-- YOUR OBJECTIVE --
Among the lines below, copy each one in which "Flash" appears.

(Dataset entries)

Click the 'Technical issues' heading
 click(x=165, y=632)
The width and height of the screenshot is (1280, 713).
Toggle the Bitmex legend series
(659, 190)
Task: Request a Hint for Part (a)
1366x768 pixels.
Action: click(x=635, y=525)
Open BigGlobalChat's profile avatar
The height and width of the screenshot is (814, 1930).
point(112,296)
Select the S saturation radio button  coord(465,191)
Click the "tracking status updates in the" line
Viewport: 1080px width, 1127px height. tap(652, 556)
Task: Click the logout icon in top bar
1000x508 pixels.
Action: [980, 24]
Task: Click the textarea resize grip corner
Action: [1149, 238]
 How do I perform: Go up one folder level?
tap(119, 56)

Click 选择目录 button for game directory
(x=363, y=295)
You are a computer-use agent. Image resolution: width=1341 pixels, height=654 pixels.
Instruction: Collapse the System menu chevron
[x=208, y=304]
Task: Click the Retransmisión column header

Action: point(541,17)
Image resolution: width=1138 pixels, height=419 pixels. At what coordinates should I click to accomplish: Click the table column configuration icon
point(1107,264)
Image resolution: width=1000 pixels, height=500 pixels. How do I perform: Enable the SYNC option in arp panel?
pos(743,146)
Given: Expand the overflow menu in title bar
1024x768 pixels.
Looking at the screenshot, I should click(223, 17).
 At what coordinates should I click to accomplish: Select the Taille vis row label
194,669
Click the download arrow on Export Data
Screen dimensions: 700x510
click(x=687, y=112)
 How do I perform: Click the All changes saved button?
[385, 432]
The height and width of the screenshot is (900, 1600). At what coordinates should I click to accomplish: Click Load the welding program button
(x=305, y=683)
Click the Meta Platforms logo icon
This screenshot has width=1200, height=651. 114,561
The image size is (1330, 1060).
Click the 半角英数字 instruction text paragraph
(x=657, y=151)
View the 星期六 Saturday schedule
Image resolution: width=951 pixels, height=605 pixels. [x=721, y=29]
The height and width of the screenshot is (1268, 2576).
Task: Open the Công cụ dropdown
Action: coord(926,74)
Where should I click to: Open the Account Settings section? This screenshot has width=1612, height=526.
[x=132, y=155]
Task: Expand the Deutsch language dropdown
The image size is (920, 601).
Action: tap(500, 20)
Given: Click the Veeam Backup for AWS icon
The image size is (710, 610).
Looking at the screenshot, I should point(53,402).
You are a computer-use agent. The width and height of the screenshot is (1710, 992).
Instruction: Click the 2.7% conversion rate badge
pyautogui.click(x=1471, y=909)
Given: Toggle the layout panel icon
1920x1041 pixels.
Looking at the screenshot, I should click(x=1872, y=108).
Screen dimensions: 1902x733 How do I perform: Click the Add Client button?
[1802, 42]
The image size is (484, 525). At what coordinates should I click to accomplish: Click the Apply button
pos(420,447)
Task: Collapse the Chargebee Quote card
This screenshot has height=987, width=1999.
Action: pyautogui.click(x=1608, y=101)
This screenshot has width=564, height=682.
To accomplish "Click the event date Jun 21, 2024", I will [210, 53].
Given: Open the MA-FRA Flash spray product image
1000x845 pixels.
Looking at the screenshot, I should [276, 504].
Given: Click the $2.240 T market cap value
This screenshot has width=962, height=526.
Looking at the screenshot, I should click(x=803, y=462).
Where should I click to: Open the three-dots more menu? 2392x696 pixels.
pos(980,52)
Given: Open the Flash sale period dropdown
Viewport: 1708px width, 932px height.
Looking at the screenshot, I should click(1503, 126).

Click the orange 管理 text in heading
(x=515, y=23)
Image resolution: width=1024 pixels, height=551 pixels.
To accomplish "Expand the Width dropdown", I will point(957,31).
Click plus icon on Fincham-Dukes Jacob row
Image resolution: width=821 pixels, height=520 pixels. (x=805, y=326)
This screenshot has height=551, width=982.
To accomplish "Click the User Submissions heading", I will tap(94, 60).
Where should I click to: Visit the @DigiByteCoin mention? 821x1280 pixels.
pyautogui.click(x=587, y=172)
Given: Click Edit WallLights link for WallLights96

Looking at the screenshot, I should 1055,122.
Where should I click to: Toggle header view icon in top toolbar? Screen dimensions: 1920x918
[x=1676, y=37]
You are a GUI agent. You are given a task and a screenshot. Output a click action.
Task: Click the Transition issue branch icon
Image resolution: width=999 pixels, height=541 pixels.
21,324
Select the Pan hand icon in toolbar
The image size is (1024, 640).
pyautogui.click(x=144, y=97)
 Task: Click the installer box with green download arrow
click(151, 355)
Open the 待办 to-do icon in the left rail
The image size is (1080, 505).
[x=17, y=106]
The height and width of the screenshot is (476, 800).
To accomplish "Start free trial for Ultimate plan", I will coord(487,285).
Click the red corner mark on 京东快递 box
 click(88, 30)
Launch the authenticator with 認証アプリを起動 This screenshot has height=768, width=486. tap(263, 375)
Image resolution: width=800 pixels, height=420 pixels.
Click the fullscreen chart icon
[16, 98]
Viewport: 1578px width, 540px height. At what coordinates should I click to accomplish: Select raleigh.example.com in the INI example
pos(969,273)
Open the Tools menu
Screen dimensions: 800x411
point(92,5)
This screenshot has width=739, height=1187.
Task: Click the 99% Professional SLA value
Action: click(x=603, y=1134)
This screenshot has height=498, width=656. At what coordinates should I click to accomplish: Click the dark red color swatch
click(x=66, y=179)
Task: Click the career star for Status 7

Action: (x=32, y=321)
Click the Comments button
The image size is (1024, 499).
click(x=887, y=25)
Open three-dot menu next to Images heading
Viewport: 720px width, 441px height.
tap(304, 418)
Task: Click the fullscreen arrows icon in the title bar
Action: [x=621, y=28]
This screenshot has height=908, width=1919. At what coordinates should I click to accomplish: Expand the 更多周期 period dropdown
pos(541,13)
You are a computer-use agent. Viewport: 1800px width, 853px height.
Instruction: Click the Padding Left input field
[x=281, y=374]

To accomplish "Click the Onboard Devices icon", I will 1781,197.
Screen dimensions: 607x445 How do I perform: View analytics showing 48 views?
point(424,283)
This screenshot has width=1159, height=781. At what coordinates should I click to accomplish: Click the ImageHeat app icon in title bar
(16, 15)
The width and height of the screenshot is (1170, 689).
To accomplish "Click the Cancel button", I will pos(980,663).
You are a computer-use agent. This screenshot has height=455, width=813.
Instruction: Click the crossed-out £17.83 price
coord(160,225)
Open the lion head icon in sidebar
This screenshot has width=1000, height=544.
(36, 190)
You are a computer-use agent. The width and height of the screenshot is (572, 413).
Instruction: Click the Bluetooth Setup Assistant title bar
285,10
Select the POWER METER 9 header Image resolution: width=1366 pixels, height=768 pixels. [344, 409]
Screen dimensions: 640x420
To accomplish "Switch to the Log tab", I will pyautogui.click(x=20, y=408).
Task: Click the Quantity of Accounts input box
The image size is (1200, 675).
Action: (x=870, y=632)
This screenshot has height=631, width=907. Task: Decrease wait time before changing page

-- RESULT OF THIS TASK --
Given: Open the MA-FRA Flash spray product image
Given: Open the Flash sale period dropdown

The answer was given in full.